American Politics | Constitutional Law | Political Theory | Public Affairs | Social Influence and Political Communication | Speech and Rhetorical Studies

Keywords

The rhetorical presidency, American presidency, Donald Trump, presidential rhetoric, Trump presidency, American political development

Abstract

This study is an account of the modern presidency as a source––and under Donald Trump, an accelerant––of systemic problems in American politics. Against the prevailing scholarly view of the Trump presidency as an unqualified aberration, I argue that the signal features of his efforts at governance are actually the product of converging patterns of political and institutional order.
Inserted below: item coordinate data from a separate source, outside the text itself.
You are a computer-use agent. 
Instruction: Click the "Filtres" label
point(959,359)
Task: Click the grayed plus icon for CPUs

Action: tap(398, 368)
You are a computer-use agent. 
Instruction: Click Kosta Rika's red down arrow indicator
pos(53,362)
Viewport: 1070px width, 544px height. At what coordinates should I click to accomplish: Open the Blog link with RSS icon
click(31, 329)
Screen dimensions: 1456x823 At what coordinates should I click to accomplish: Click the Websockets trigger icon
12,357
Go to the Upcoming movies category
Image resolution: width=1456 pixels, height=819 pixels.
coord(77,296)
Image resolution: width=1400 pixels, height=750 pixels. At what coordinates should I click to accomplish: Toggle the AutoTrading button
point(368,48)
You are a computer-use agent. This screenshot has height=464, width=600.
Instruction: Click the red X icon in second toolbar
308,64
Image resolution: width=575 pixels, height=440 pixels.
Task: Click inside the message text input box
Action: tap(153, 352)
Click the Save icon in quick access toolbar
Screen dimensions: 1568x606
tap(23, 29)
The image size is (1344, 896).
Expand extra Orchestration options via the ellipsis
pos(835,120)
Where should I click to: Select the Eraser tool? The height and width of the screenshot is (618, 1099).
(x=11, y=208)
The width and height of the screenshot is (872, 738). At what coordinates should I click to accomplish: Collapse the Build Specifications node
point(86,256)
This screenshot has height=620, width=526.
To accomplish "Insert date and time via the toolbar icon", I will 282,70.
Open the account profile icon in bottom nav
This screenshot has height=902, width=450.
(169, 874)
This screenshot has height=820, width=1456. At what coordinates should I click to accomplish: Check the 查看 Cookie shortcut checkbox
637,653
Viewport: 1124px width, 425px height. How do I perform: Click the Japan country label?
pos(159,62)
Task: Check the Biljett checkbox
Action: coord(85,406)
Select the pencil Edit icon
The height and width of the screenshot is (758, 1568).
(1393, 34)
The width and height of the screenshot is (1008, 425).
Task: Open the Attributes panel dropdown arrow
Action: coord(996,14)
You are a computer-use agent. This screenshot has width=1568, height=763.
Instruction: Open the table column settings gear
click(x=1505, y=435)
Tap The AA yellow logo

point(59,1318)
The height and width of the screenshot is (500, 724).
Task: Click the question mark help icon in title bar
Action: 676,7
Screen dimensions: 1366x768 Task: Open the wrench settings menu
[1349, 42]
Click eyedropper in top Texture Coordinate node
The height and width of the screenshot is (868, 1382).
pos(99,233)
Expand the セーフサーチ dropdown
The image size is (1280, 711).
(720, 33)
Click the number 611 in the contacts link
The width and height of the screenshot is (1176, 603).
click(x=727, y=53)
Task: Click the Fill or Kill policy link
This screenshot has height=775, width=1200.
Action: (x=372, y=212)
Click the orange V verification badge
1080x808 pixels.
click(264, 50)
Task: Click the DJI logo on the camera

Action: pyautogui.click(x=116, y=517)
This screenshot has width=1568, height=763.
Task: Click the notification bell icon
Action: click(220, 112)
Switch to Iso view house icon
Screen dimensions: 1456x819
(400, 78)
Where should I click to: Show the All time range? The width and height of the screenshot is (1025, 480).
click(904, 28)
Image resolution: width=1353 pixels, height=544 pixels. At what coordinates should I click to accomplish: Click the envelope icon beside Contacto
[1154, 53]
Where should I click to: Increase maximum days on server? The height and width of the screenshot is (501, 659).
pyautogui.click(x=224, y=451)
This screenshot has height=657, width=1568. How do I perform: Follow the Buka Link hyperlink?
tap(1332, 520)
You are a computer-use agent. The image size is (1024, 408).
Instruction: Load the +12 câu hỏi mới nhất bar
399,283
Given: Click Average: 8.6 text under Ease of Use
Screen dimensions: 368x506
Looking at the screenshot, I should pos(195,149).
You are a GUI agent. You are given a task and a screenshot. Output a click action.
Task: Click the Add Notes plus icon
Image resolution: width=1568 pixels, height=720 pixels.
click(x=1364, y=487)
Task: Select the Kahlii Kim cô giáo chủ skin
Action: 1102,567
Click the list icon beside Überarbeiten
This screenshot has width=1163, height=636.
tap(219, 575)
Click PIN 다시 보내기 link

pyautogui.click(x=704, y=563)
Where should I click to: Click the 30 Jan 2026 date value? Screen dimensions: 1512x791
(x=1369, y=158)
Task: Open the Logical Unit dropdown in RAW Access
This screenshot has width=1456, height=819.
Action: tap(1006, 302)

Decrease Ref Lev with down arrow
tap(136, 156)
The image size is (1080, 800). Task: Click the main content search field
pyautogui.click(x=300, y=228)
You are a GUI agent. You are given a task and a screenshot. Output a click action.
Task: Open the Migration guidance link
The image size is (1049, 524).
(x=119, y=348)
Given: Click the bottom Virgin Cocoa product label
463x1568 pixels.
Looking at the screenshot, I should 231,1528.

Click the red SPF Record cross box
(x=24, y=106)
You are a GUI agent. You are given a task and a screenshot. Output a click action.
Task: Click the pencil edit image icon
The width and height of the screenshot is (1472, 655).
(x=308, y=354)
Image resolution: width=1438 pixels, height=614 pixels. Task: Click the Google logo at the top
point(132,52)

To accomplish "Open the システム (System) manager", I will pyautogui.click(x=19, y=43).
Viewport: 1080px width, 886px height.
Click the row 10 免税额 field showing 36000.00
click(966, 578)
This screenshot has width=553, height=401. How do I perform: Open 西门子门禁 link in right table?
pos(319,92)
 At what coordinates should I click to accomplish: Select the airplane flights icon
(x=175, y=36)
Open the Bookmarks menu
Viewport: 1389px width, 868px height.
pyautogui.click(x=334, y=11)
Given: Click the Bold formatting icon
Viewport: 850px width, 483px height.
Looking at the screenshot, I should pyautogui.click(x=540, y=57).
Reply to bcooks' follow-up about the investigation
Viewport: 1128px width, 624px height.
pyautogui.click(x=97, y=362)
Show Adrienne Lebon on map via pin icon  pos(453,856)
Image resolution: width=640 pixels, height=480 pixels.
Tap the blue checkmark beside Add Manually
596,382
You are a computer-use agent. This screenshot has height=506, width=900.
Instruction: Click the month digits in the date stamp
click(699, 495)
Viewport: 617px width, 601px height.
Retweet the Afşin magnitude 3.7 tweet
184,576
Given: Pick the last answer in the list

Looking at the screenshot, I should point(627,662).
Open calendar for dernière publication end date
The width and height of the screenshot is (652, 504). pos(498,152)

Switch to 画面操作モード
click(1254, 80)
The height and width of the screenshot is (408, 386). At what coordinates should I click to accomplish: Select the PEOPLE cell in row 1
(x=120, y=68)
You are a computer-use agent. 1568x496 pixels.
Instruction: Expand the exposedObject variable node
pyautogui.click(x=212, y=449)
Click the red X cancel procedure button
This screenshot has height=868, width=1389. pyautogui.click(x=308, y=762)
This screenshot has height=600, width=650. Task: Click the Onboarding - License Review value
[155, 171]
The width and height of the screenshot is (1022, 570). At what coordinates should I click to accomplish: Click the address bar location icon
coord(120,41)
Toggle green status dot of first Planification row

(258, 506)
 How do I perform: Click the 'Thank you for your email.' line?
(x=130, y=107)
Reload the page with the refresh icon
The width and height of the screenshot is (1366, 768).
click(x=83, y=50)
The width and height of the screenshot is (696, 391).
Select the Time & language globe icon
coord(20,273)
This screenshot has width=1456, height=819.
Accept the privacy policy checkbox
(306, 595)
Building on seminal (but previously disjointed) work on ascriptive Americanism and the rhetorical presidency, I show that Trump represents the political synthesis of America’s ascriptive tradition and a form of presidential leadership inaugurated more than a century ago by Woodrow Wilson. Moreover, I argue that Trump’s fusion of these two predominating forces in the polity has innovated the uses of presidential demagoguery, and in turn exacerbated pre-existing dilemmas of governance. Examining the key aspects of that convergence not only underscores the pitfalls of Wilson’s leadership doctrine manifest in Trump’s case, but also marks these as accelerants of a deeper problem––a process I call constitutional decay. By rethinking the relationship between Trump as an agent of ascriptive nationalism, and the pathologies built into the modern presidency, I ultimately show how independent patterns of continuity taken for granted in American politics can come together in subtle ways that affect systemic conditions.